Le casier, comme à la piscine
Le casier, comme à la piscine

Jeudi 4 septembre, 14 h. J’ai mal dormi. Je me sens bizarre. Ai-je fais une grosse bêtise en m’inscrivant au CAP Pâtisserie de Ferrandi ? Au moment de franchir les portes de cette grande maison, je suis prise d’un doute. Je ressens une forte émotion. Une petite voix me chuchote, « ne t’inquiète pas, c’est normal… tu sors de ta zone de confort. Par définition, la sensation est… inconfortable ». Allez ! A l’attaque. Je grimpe les étages et arrive dans une salle où une quinzaine de personnes sont déjà installées. Ce sont mes camarades de promo ! Certains ont l’air bien jeunes, certains moins. Nous échangeons des sourires timides. Du regard, nous nous félicitons mutuellement d’avoir réussi à passer les différents barrages de la sélection. Mais nous écoutons religieusement la bonne parole de la chargée de formation. Il est question de programme, de discipline… « Tenue correcte exigée ! » On nous explique qu’il serait mal venue que les adultes ne montrent pas l’exemple en venant en short et en tong. Quel drôle d’idée avec l’été pourri que nous avons eu ! De toutes façons, nous aurions l’air ridicule à côté des petits jeunes du programme bachelors qui doivent par exemple porter le costume et des souliers vernis.

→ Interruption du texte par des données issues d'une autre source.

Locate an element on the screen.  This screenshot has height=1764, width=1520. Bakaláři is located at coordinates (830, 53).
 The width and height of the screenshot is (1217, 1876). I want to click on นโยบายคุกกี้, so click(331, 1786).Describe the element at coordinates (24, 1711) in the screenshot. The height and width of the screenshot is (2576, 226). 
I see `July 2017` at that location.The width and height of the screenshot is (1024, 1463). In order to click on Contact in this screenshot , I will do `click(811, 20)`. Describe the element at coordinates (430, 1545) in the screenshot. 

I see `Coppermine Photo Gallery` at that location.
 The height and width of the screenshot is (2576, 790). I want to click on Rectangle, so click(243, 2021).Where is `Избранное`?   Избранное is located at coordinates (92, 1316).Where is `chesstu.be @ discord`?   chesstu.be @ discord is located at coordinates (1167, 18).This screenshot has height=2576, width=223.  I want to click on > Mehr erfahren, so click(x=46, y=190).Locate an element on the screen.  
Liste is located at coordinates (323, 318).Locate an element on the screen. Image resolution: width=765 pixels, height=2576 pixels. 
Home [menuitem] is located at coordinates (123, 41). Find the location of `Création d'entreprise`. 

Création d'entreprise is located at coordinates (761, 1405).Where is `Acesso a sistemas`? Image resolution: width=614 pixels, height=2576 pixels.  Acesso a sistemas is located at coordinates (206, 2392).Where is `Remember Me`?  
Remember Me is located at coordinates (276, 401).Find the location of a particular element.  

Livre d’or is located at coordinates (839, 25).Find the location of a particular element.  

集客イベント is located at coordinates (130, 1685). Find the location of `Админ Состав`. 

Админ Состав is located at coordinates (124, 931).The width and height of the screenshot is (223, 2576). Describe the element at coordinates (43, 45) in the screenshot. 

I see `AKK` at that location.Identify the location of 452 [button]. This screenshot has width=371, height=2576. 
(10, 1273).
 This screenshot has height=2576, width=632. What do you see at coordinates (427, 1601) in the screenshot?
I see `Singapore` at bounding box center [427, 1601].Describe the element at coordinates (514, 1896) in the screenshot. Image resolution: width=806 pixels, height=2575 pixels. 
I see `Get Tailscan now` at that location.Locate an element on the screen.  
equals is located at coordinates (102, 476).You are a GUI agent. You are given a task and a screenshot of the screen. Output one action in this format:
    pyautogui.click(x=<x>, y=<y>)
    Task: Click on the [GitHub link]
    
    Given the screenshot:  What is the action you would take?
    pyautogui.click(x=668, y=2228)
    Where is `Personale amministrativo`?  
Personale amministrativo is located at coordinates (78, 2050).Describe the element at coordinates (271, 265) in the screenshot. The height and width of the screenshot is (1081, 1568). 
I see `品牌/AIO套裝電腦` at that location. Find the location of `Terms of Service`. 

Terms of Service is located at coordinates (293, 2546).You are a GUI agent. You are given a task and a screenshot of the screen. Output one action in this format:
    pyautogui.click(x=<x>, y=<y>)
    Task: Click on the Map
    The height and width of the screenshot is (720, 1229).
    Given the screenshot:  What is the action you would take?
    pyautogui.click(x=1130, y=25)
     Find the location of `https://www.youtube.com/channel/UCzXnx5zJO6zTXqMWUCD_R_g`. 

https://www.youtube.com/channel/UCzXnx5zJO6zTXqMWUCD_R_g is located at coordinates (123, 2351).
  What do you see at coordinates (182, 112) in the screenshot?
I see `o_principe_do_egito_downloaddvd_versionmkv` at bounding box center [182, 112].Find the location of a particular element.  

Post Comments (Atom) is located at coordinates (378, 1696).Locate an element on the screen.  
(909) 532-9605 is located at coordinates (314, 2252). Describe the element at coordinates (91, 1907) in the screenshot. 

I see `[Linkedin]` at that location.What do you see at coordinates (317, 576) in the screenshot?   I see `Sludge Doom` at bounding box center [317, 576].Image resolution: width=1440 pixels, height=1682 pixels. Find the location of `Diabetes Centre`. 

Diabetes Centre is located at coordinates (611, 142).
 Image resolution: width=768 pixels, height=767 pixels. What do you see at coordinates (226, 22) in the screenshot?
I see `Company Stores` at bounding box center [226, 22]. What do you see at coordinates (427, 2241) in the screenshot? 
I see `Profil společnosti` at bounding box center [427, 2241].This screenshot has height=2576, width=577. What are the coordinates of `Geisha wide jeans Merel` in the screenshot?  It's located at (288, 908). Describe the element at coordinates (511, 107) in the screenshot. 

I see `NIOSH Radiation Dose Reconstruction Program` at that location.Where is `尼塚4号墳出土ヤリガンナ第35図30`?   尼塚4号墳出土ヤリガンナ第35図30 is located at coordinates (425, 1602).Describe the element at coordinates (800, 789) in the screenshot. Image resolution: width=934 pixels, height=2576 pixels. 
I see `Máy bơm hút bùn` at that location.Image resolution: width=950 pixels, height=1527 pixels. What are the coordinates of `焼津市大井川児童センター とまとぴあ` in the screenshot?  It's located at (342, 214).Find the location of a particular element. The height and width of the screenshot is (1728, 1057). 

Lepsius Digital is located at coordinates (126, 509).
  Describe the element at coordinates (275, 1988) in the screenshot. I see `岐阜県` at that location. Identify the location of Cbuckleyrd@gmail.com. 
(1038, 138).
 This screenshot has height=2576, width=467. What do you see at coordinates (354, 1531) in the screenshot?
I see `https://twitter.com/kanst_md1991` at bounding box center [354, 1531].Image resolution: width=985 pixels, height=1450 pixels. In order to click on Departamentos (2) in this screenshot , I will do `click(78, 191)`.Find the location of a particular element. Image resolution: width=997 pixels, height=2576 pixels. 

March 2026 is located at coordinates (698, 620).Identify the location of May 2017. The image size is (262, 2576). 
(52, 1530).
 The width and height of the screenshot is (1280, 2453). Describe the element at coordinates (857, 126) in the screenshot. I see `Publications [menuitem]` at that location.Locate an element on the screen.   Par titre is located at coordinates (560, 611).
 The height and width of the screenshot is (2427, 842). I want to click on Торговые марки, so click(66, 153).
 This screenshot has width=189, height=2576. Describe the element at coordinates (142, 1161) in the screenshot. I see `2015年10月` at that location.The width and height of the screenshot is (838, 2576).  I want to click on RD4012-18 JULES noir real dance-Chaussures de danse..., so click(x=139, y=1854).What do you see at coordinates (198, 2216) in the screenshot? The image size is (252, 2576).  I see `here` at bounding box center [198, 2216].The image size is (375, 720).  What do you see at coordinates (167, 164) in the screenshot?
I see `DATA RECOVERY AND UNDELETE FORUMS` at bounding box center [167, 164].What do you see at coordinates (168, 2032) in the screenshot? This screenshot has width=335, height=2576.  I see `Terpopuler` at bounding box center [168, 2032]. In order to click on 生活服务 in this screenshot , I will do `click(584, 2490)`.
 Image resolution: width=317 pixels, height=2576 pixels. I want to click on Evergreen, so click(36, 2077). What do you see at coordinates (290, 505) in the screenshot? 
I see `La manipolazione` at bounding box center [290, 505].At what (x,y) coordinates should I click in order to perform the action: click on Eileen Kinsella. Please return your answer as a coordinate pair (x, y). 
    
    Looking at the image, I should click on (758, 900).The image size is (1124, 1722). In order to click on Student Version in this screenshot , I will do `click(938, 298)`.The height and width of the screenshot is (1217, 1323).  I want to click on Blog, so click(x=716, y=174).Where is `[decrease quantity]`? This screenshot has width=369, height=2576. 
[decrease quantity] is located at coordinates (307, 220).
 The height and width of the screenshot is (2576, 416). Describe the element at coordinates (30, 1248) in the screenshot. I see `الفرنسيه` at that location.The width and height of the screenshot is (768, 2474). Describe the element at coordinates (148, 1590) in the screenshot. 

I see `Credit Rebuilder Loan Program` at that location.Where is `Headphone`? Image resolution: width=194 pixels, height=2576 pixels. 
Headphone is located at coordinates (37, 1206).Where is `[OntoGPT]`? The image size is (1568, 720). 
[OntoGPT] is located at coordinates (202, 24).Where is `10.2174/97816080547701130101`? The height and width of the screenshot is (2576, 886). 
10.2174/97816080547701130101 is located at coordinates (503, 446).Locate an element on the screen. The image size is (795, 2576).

Un gros chapitre est consacré au respect des horaires. Et là, on sent qu’il y a du vécu. Les pannes de réveils sont manifestement un mal des débutants. Evidemment quand on a l’habitude d’arriver au bureau vers 10h – et oui, dans la presse c’est courant – s’entendre annoncer que la journée va débuter à 7 h effraie un peu. Mentalement, on se dit « ok, ca veut dire que je règle le réveil à 5h30. Départ de la maison à 6. Avec 50 minutes de trajet de porte à porte, je suis large pour être en tenue à 7h15 devant le labo. » J’ai une curieuse sensation de picotement dans la nuque. Ça me rappelle les départs en présentation presse, où nous devions partir dès potron-minet pour attraper le premier vol pour Barcelone, Stuttgart ou Londres afin de suivre le lancement de tel ou tel véhicule.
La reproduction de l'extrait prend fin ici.